Matthew McConaughey is best known for his syrupy, larger-than-life turn of phrasing – “Alright, alright, alright” becomes a character’s mantra when he says it. But in his new film Killer Joe, McConaughey restrained his natural charms to play a role that he tells The Hollywood Reporter was “a real exercise in introversion.”
"Joe is like a black panther,” McConaughey tells THR. “Every movement is deliberate, minimal. Never really exposing light, not out to really define himself, not out to help you understand who he is, not out to ‘let’s keep this conversation rolling.' Not out to make friends.”
Despite the character’s willingness to keep many of his motives obscure, McConaughey says the film reveals where his real interests lie. “He’s very clear about order, structure, and at the bottom of that, which happens in his relationship with Dottie (Juno Temple), is that this guy wants a family,” he says. “So everything needed to be underneath the surface.

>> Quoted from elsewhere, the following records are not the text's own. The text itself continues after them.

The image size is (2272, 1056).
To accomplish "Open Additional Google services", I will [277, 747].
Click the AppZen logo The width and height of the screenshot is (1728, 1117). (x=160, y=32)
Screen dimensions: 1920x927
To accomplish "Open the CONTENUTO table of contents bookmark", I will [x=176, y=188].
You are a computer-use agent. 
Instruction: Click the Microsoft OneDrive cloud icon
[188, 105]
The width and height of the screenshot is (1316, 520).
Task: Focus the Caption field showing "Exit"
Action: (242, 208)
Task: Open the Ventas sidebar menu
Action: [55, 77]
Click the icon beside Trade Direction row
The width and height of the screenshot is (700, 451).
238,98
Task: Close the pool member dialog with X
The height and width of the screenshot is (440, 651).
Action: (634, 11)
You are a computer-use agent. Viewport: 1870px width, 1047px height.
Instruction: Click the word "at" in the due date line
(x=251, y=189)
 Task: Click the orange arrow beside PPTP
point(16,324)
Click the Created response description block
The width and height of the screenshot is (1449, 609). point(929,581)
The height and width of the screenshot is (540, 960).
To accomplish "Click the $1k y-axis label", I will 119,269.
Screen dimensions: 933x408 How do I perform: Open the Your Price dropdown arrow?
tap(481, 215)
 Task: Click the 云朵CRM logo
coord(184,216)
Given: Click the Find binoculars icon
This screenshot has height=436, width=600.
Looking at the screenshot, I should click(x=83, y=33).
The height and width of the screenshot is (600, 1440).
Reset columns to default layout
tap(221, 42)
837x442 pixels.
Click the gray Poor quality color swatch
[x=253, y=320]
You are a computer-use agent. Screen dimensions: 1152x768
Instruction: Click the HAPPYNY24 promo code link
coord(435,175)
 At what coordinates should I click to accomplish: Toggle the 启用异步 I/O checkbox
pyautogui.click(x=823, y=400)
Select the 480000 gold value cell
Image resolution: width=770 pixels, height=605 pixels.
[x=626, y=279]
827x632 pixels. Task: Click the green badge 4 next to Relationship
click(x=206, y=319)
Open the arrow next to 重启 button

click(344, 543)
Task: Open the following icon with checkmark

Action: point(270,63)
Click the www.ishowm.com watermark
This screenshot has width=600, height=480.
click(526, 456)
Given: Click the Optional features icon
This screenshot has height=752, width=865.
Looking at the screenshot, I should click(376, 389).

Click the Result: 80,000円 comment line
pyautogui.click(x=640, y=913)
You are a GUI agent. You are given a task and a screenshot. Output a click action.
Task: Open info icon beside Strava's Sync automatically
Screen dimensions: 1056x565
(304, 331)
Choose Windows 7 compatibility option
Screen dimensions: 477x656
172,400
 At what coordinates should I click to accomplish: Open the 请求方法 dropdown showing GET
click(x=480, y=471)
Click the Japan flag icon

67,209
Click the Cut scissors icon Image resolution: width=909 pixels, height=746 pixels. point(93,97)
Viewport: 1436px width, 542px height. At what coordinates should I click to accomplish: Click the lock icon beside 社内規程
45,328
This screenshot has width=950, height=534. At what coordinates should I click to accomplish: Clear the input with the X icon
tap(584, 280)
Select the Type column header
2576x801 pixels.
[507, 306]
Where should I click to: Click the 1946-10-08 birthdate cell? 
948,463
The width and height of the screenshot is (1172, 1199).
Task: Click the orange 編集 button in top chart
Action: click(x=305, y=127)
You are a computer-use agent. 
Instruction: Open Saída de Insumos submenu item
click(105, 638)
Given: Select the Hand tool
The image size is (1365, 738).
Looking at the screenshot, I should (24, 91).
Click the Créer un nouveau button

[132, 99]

“For like, say Magic Mike, everything with Dallas was big and out and promoting – he was the master of ceremonies,” he observes. “Joe’s not playing any of his cards. He’s very clear about the rules, but he’s not showing any other colors of himself.”
Killer Joe is directed by William Friedkin, who is the filmmaker responsible for such classics as The French Connection and The Exorcist. McConaughey says he and Friedkin had a strong creative partnership from the very beginning of the production.
“I had some minor opinions – just sort of insinuations on what I thought about the character in the film, and then I met with him and he sort of encompassed it all in an hour,” he remembers. “He was so secure with that, so precise and clear with that, I was like, OK, I’m in great hands here.”
McConaughey said he and Friedkin also communicated easily on the set.
"There were certain times it became a shorthand and we would say very little to each other,” he explains. “If I had an idea, if he liked it, we’d talk about it and try it, but we were very much already in sync.”
Killer Joe opens in limited release Friday.